Thus, high degrees of perforations are desired, to increase the leaching
capacity of a chamber. Leaching chambers with high flow rating will
desirably require the less trench length, fewer chambers, and thus lower
cost.
However, there are several design factors competing with the objective of
maximum liquid dispersal. They include: The sidewall must resist vertical
and sideways forces. The sidewall openings must limit entry of the
surrounding soil into the chamber. The chamber base must provide
sufficient bearing area on the underlying soil, to resist the weight of
earth and any vehicles passing over the soil above. The chamber design
must be straightforward and economic to manufacture. Chambers must
efficiently nest each within the other for economic shipment and handling.
Further, molded plastic chambers must technically and economically compete
with stone filled trenches, pre-cast concrete galleries, and other prior
art devices.
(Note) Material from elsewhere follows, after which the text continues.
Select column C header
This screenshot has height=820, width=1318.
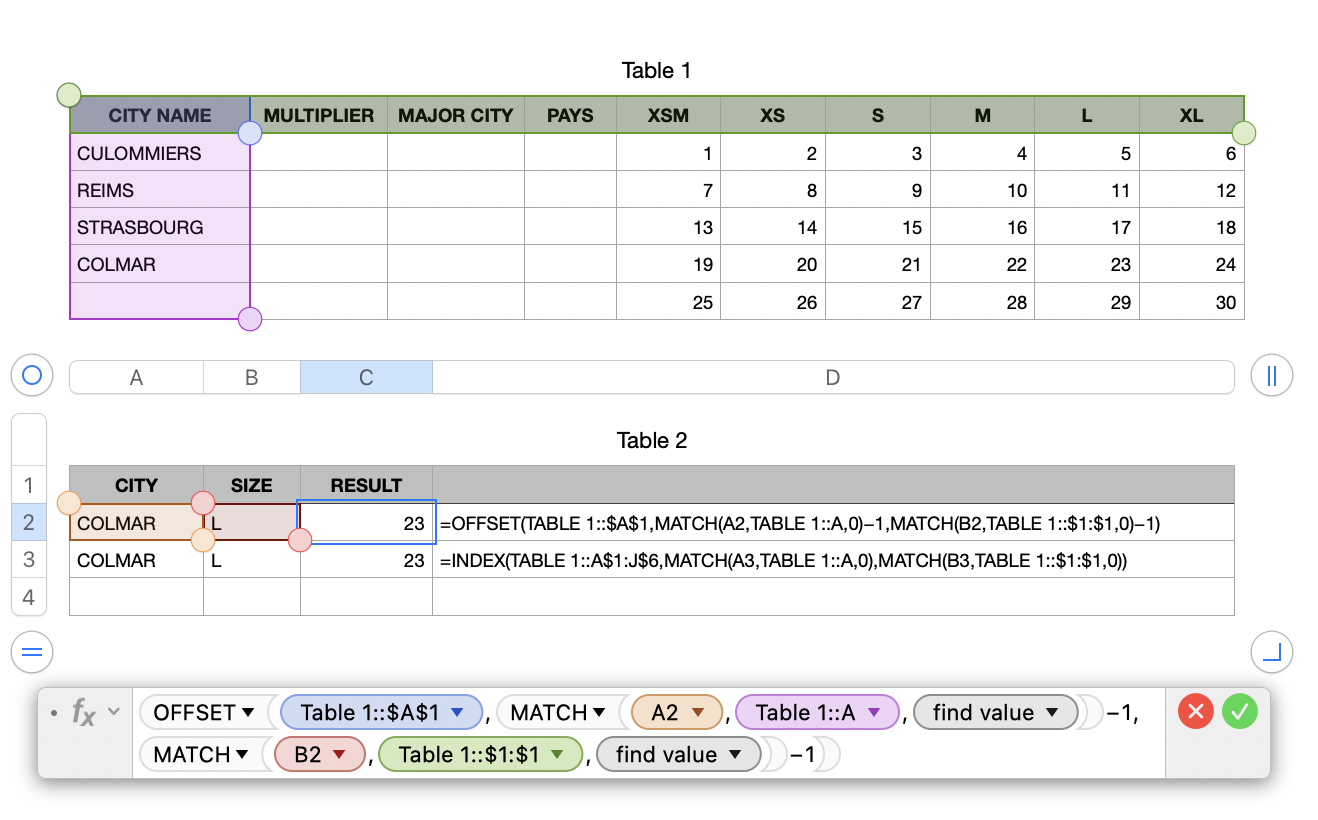366,377

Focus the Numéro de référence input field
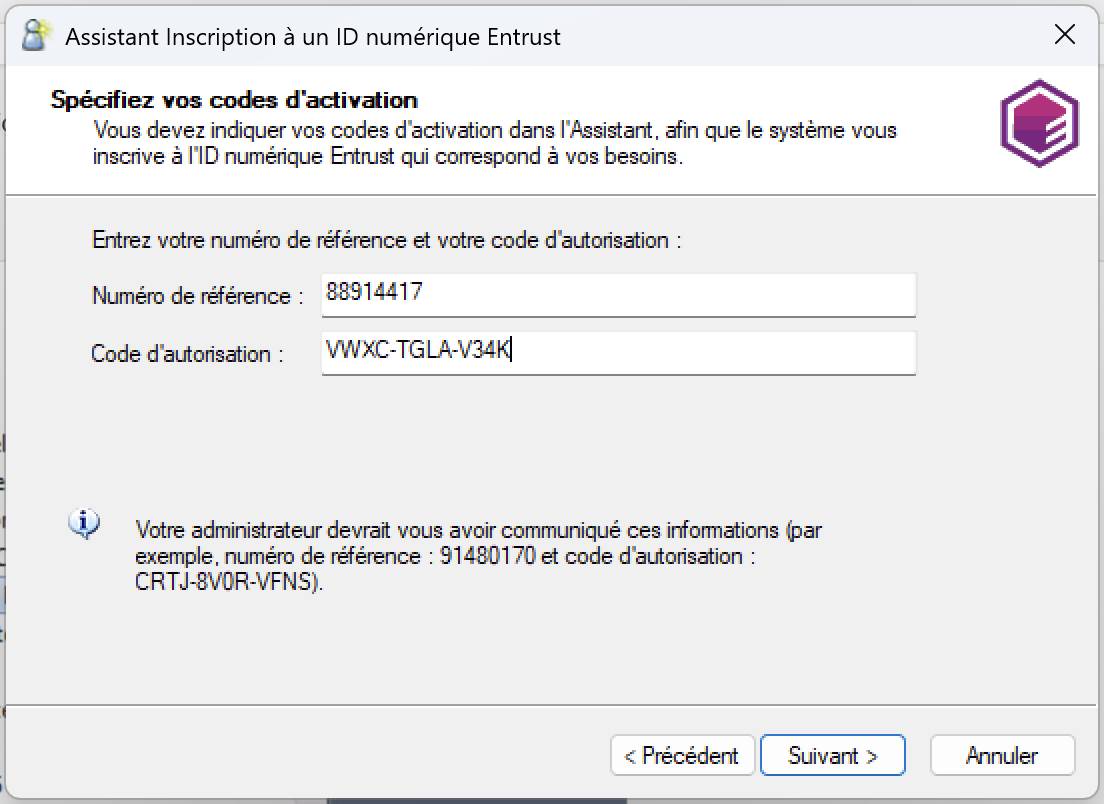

Thus, designers of chambers have sought to maximize the open
area in the peaks and valleys, maximizing the number of openings, and
placing the slots as far vertically upward on the sidewalls as possible.
But there is still need for better performing chambers.
SUMMARY
An object of the invention is to provide a leaching chamber with increased
sidewall leaching capacity; in particular, to provide a chamber with
substantially greater leaching capacity per unit chamber length. A further
object is to provide chambers having webs that contribute to leaching
capacity, but wherein the webs still perform their necessary structural
function. Another object of the invention is to provide a chamber with a
combination of dimensions and angles which maximizes the liquid dispersing
capacity of a chamber, but which at the same time provides strength, makes
economic the manufacture and shipping of chambers as nested units. A still
further object of the invention is to provide a chamber with a sidewall
having strengthening ribs that are readily moldable, but which minimally
obstruct the leaching area provided by sidewall perforations.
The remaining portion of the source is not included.